I would suggest taking off the stuff that comes off of the stills during the one-time distillation, and running it through the stills the second time. There are really two times when you use ingredients to flavour a spirit — once during the fermentation process, and then again in the distillation. The ingredients that flavor the spirit are actually used twice – while making beer, and prior to the distillation of the final product.

Beer is made by adding the hops, then running syrup through the grains, adding yeast after the wort is cleared. If you were to distill hops out of a beer, you would get a completely different product.

It is best to use low-hops beers such as stouts, porters, lagers, wheats, etc., to avoid giving off any of the hop characteristics. You might think that I am nuts, and you might be right, but if you keep your temperatures relatively low (I am not going to go into technical aspects of distilling now), you will collect higher levels of ethanol at lower levels of the beers flavors, and therefore the hops.

Beer is generally made with the same grains that whiskey is made from, so it makes sense to distil the two together (although some of the more recent distillers are more novel). Copperworks uses brewery yeast instead of distillers yeast, since we are going for the best craft beer flavor, not maximum production. Most homebrew stores carry several types of yeast, and one designed specifically for brewers will provide better flavor and yields than either a bakers yeast (which works) or a brewers yeast (which can be finicky). Whiskey distillers begin by fermenting grains (just as beer brewers do) to release sugars, which the yeast will ultimately convert to alcohol.

For instance, if you are planning on making rum, you would just dilute the molasses and ferment it, the same way making beer from a kit requires that you dilute a jar of malt extract and ferment that. For distilling, I suggest starting off with something already fermented (I used a gallon of Carlo Rossi red wine) and then distilling it to get used to using a still before going through the fermentation process. According to the distilling tradition, you need to employ quite a few different techniques in order to create a whiskey, like malting, distilling, and long-term oak barrel aging. The usage is fairly similar to what craft and homebrewers might do with specialty ales like smokey porters or Rauchbiers, where they smoke the base malts on things like applewood or cherry.

In fact, fermented malt slabs used in distillation are sometimes called distilled ale – not that I want to drink that. The wash going into a whiskey still is sometimes called distillers beer, but that fermented, non-hopped liquid tastes totally different from your favorite IPA. That is because the wash is designed exclusively for the next step in the process, the distillation, not immediate consumption.

If you are interested in How Long Do Coffee Makers Last then you can check that article.

When you are fermenting beer, you are also getting that granular sweetness you cannot get with whisky, perhaps because beer has sugars in it that are unfermentable, which makes beer more desirable. Making whiskey out of beer requires adding unfermentable sugars, and this may be the reason that beer tastes grainy. Distilled spirits such as whiskey are taxed at the highest rates of all spirits, much higher than either beer or wine.

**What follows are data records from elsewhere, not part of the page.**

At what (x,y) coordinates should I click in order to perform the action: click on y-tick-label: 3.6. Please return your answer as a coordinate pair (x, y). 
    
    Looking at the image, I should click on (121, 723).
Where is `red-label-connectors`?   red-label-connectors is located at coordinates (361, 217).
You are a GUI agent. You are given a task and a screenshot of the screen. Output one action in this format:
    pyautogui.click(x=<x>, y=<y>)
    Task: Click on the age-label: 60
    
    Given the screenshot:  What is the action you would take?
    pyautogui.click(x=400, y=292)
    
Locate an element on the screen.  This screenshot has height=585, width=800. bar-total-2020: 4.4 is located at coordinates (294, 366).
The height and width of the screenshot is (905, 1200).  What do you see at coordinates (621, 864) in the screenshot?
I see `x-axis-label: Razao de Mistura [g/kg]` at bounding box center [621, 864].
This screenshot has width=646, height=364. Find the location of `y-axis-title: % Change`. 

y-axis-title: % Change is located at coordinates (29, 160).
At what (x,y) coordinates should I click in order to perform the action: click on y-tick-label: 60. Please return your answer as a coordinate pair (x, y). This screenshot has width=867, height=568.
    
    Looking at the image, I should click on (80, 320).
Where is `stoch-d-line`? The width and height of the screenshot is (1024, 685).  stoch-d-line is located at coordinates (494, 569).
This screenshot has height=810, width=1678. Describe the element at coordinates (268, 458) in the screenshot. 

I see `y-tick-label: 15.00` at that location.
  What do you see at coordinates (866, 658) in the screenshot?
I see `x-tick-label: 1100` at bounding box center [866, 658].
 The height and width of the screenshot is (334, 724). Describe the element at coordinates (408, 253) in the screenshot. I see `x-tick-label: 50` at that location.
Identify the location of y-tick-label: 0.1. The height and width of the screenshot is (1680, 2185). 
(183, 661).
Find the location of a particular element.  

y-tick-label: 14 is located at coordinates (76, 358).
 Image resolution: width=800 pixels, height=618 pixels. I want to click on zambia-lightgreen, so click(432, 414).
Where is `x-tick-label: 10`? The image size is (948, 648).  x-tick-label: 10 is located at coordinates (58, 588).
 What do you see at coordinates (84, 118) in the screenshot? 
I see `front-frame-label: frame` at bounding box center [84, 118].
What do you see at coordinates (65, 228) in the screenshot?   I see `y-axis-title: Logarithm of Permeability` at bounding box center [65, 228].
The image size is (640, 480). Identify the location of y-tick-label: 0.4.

What does beer distill into?

Since both beverages are frequently created from the exact grain, distilling beer into whiskey is the most logical choice, but some recent distillates have been even higher-concept. Because beer contains unfermentable carbohydrates that make it appealing, distilling beer also results in a gritty sweetness that is absent from whiskey.

Is whiskey made out of beer?

Whiskey is really just distilled beer. Although you wouldn’t want to drink it, the fermented mash intended for distillation is occasionally referred to as “distiller’s beer.” However, finished beer may be used to make whiskey. The Charbay Distillery in California has a well-known history of producing whiskey from beer.

Why beer is better than whiskey?

Although beer contains more antioxidants than hard liquor, their total impact is minimal. On the other hand, hard alcohol frequently has no or very little carbs. Even the notion that beer and alcoholic beverages are healthy may be alluring. But it’s a little difficult, just like most nice things in life.